Unraveling the strain and inherent onsite-correlation effect on the electronic structure of pure and iso-electronic Ag doped copper nitride

Promising optoelectronic properties of semiconducting copper nitride (Cu3N), have brought the material into limelight for numerous device applications. As band gap (Eg), undoubtedly is a key parameter in determining proficiency of a semiconductor in optoelectronics, hence its modulation needs clear understanding both from the fundamental and application perspectives. The present study discusses the impact of inherent onsite Coulomb-correlation (through Hubbard U) and strain on the electronic properties of pure and iso-electronic element (Ag) doped Cu3N using density functional calculations. A slow rate of increase in Eg with U recognizes Cu3N a weakly correlated system.
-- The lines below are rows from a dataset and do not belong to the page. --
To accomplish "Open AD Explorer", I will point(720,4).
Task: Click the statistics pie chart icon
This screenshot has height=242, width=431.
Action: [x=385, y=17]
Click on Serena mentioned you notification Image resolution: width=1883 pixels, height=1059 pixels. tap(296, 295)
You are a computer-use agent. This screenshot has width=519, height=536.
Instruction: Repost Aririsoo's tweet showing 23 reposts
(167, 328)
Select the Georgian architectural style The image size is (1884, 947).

Alternately, U for the doped system (Cu2AgN) is discovered to have further weaker effect on the Eg, nearly independent for U > 2 eV. However, doping of the 4d electronic element in the 3d transition metal nitride predicts an increased carrier mobility which will subsequently improve electrical conductivity. While examining the effect of strain in pristine Cu3N, the lowest conduction band is found to have both approaching and avoiding feature with respect to the Fermi level at two different high symmetry k-points. Consequently, Eg decreases (increases) for the compressive (tensile) strain which is attributed to the higher (lower) dispersive nature of the valence bands due to stronger (weaker) p-d hybridization. In case of Cu2AgN, though a similar shifting in the lower conduction band is observed, the variation of Eg with strain is quite different to that of Cu3N. While Eg increases (decreases) for the uniaxial compressive (tensile) strain, it decreases both for tensile and compressive strains corresponding to the isotropic deformations.